> Problem to work on: Rewrite the entries from the line with "The height and width of the screenshot is (2576, 1188)." through the final line as a numbered list, leaving out blank lines.

-- start --

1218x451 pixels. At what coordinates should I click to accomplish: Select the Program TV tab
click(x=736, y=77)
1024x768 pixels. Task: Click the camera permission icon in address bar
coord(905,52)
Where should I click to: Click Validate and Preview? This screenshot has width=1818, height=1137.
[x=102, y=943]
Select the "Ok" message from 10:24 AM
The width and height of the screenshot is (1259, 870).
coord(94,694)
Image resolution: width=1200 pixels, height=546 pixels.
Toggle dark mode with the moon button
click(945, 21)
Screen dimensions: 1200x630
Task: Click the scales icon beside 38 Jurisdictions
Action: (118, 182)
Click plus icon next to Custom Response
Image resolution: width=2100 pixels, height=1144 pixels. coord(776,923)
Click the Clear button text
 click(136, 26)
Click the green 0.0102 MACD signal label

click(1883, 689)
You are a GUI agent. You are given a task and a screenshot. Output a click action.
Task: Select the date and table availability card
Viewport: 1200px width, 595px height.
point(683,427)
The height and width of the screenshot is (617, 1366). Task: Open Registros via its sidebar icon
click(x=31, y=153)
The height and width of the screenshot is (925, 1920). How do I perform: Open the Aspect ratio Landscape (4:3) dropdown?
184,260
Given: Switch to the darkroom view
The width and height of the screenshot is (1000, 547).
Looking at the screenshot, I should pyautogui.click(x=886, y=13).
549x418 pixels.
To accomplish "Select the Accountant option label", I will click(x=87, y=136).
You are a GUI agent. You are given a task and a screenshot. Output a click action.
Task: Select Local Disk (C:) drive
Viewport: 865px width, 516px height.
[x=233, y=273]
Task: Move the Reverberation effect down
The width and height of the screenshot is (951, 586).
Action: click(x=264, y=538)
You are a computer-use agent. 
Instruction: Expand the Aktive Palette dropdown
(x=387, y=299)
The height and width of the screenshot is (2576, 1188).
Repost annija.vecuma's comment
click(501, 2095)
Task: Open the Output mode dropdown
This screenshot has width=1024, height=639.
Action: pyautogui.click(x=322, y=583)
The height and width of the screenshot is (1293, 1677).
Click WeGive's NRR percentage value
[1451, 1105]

-- end --

> Solution to this task:
1. The height and width of the screenshot is (2576, 1188).
2. Repost annija.vecuma's comment
3. click(501, 2095)
4. Task: Open the Output mode dropdown
5. This screenshot has width=1024, height=639.
6. Action: pyautogui.click(x=322, y=583)
7. The height and width of the screenshot is (1293, 1677).
8. Click WeGive's NRR percentage value
9. [1451, 1105]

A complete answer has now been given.